Help with $\int_{0}^{\infty}\frac{\cos(ax)}{1+x^{2n}}dx$ (Residue theorem)

Question

I was wondering if someone could help me with the following integral:

$$ \int_{0}^{\infty}\frac{\cos(ax)}{1+x^{2n}}dx\:\:(x,\in\mathbb{C},n\in \mathbb{N},a\in \mathbb{R}) $$

I’ve tried to solve it using the 'pizza contour,' taking the real part of $e^{iax}$:

$$ I=\int_{0}^{\infty}\frac{\cos(ax)}{1+x^{2n}}dx=Re\int_{0}^{\infty}\frac{e^{iax}}{1+x^{2n}}dx=2\pi i \sum Res(\omega,z) $$

where $\omega=\frac{e^{iax}}{1+x^{2n}}dx$

Enclosing one of the poles the function has in the upper half-plane, so that there are three integrals:

$$ \int_{0}^{r}\frac{e^{iax}}{1+x^{2n}}dx\:+\:\int_{\gamma_r}\frac{e^{iax}}{1+x^{2n}}dx\:+\:\int_{r}^{0}\frac{e^{iax}}{1+x^{2n}}dx $$

The first tends to I as r tends to $\infty$, meanwhile it is well-known that the second one tends to zero as r tends to $\infty$. But the problem is with the third one, we have to parametrize $x$ as $x=t\cdot e^{i\frac{\pi}{n}}$ but I am not capable of solve that integral in terms of I.
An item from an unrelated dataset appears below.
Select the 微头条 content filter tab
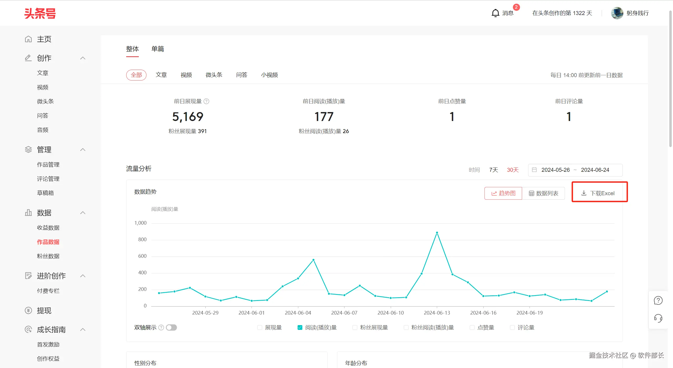This screenshot has height=368, width=673. (214, 75)
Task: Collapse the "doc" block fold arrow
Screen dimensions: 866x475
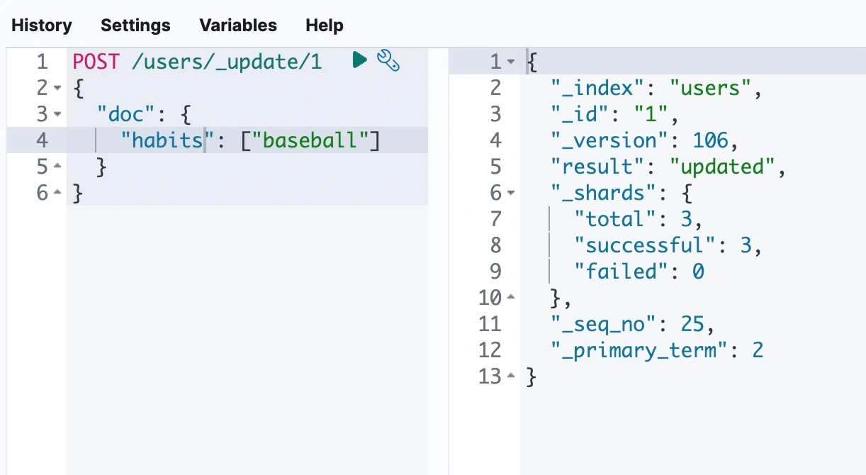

PS: Apologies for the errors in writing and tags, this is my first post :(

Answer 1

Employ a semi-circle contour to evaluate

$$\int_{0}^\infty \frac{\cos a x}{b^2+x^2}dx =\frac\pi {2b} e^{-ab}\tag1$$ and differentiate with respect to $a$ to get $$\int_{0}^\infty \frac{x\sin ax}{b^2+x^2}dy =\frac\pi 2 e^{-ab} \tag2$$ Partially fractionalize $I_n=\int_{0}^\infty \frac{\cos ax}{1+x^{2n}}dx $, along with $\theta_k=\frac{(2k-1)\pi}{2n}$ \begin{align} I_n=& \int_{-\infty}^\infty \frac{\cos ax}{2n}\sum_{k=1}^n \frac{1+x \cos \theta_k}{1+2x \cos \theta_k+x^2}dx\>\>\>\>\>\>\>\>x\to x-\cos \theta_k\\ =& \ \sum_{k=1}^n \int_{-\infty}^\infty \frac{\cos ax \cos(a\cos \theta_k)\sin^2 \theta_k+ x\sin ax \sin(a\cos \theta_k)\cos \theta_k}{2n(\sin^2 \theta_k+x^2)} dx\\ =&\ \frac\pi {2n}\sum_{k=1}^n e^{-a\sin \theta_k}\left[\sin\theta_k\cos(a\cos \theta_k) + \cos\theta_k\sin(a\cos \theta_k)\right]\\ =&\ \frac\pi {2n}\sum_{k=1}^n e^{-a\sin \theta_k}\sin(\theta_k+a\cos \theta_k)\\ \end{align} where (1) and (2) are used with $b=\sin\theta_k$.